Text excerpt:
I think you are right.  It really makes more sense for the operator overloading functions to be module level.

From a historical D perspective, I think that the reason they were implemented as member fuctions instead of module level functions was the issue of accessing private class members.  This was before everything in a module had public access.  Now that this is not an issue any more I would certainly be the first to vote for them to be changed.



March 28, 2003
Patrick Down wrote:
> In article <3E84520F.8080809@viasic.com>, Bill Cox says...
> 
>>Ok, I'll kick in with a very very old point of view on the topic that dates back to the beginning of time...
>>
>>Operator overloading should not be implemented as methods.  They should be implemented as overloaded functions at the module level.  Then, this whole problem goes away.  Besides, mathematically, a binary operator's operands have equal status.  Why pass one to a method of the other? It's just a stupid trick to try to avoid writing module-level routines.
>>
>>The fact that we can't even define the == operator without worrying about the LEFT operand being null (but not the right) clearly shows the flaw in C++ style operator overloading.
>>
>>Bill
> 
> 
> I think you are right.  It really makes more sense for the operator overloading
> functions to be module level.

Information provided:
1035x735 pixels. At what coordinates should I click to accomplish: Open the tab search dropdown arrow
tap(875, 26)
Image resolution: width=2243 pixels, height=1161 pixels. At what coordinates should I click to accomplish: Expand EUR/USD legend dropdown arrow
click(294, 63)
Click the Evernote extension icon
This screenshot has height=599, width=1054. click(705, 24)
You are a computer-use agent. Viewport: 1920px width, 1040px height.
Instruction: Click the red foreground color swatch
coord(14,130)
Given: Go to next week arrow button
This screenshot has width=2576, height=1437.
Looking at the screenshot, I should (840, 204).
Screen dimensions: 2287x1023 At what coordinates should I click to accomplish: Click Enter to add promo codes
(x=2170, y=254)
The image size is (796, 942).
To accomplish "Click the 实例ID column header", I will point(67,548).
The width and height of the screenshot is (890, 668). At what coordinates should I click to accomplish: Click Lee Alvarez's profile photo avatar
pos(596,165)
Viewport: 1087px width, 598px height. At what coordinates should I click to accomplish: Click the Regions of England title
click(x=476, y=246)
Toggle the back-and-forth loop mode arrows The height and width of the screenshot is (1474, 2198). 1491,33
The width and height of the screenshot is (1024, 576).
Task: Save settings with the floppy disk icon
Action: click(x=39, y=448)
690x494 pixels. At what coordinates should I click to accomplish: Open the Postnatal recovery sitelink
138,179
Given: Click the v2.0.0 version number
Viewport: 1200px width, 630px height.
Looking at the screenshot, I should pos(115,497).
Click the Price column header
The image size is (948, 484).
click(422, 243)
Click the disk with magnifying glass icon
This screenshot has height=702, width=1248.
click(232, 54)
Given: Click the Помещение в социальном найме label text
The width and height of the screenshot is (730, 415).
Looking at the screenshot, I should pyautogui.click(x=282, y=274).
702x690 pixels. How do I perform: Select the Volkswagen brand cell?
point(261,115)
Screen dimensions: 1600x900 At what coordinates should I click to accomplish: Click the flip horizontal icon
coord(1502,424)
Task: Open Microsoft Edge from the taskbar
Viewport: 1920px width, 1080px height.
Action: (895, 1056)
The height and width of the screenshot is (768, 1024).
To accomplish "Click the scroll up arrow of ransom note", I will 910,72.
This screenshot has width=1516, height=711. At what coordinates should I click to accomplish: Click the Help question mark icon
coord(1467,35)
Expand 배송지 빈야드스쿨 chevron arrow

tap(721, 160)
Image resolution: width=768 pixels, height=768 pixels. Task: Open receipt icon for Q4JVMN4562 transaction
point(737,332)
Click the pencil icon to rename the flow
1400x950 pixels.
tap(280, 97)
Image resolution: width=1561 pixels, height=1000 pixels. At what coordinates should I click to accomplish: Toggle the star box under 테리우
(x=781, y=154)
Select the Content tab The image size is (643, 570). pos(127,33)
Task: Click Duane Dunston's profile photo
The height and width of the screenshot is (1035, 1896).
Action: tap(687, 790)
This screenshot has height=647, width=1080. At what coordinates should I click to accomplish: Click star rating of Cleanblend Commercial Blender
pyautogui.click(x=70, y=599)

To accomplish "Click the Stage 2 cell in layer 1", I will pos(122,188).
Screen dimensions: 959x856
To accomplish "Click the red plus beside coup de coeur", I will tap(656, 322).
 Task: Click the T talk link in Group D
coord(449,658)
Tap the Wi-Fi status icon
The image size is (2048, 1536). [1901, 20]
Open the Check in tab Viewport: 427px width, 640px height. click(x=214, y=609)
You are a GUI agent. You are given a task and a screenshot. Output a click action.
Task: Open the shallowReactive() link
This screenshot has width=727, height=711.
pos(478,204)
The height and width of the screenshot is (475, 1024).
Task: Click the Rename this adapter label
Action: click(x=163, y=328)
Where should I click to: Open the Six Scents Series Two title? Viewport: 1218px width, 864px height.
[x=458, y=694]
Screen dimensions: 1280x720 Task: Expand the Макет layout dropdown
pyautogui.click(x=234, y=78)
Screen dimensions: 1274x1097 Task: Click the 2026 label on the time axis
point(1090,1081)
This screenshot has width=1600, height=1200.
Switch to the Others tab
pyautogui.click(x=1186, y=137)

Task: Reproduce the newsgroup post on operator overloading in full, word for word. The entries are not needed for this work.

Reply:
I think you are right.  It really makes more sense for the operator overloading functions to be module level.

From a historical D perspective, I think that the reason they were implemented as member fuctions instead of module level functions was the issue of accessing private class members.  This was before everything in a module had public access.  Now that this is not an issue any more I would certainly be the first to vote for them to be changed.



March 28, 2003
Patrick Down wrote:
> In article <3E84520F.8080809@viasic.com>, Bill Cox says...
> 
>>Ok, I'll kick in with a very very old point of view on the topic that dates back to the beginning of time...
>>
>>Operator overloading should not be implemented as methods.  They should be implemented as overloaded functions at the module level.  Then, this whole problem goes away.  Besides, mathematically, a binary operator's operands have equal status.  Why pass one to a method of the other? It's just a stupid trick to try to avoid writing module-level routines.
>>
>>The fact that we can't even define the == operator without worrying about the LEFT operand being null (but not the right) clearly shows the flaw in C++ style operator overloading.
>>
>>Bill
> 
> 
> I think you are right.  It really makes more sense for the operator overloading
> functions to be module level.